Responding to media reports, the European Aeronautic Defence and Space Company (EADS) said that an ongoing review of the programme had identified additional problems with the wiring of the aircraft and that as a result a further delay in production was inevitable.
"Although (the) company’s assessment is still under way, continuing industrialization challenges with the wiring of production aircraft have been identified and are being tackled," EADS said in a statement.
"Consequently, from what is known today, there will be further delays," the company added in reference to the delivery of its A380 jet, which is set to become the world's largest airliner.
EADS said that it had not yet finalised a schedule for the delivery of the planes, which will be able to set more than 800 passengers, nor completed an assessment about the likely financial impact of any further production delays.
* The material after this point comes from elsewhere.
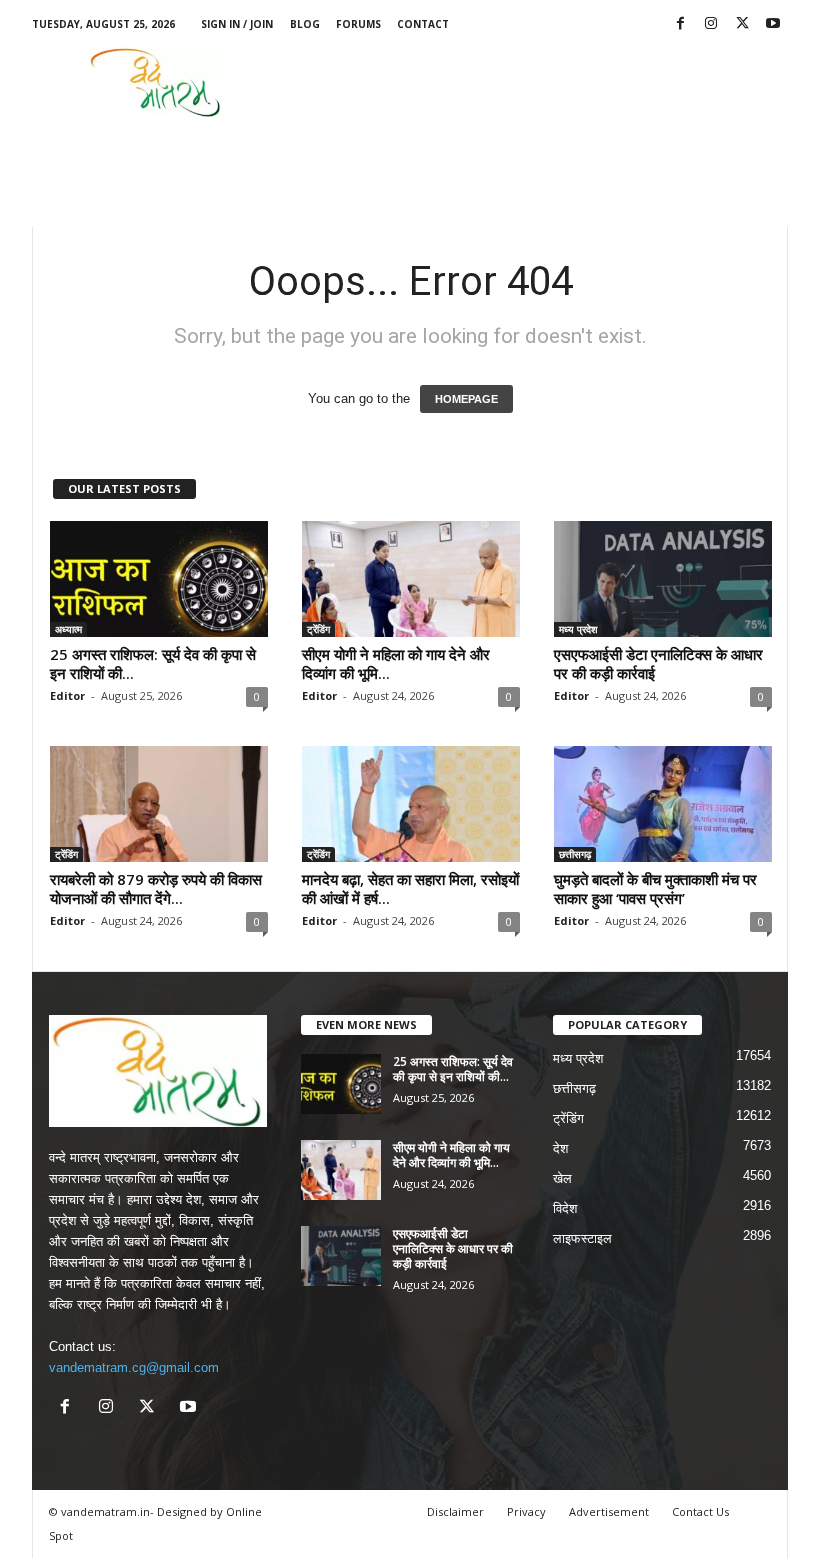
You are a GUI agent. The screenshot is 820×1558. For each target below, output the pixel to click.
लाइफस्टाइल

The company, which owns an 80 per cent stake in Airbus, said that it would provide "more detailed information" about the latest production setback within four weeks.
EADS announced a six-month delay in its €12 billion (£8 billion) A380 production programme back in June as a result of wiring problems.
Production of the plane is now around a year behind schedule and it is likely that the 16 airlines who have agreed to purchase the $300 million (£158 million) passenger jet, including Virgin and Qantas, may demand compensation for the latest delay to the delivery of the aircraft.
News of the latest problems to hit the production of the A380 comes just a week after BAE Systems announced that it intended to sell its 20 per cent stake in Airbus in anticipation of further potential hold-ups.
The announcement of a delay in production of the aircraft back in June prompted EADS to issue a profits warning and led to the departure of two key Airbus and EADS executives in the wake of the crisis.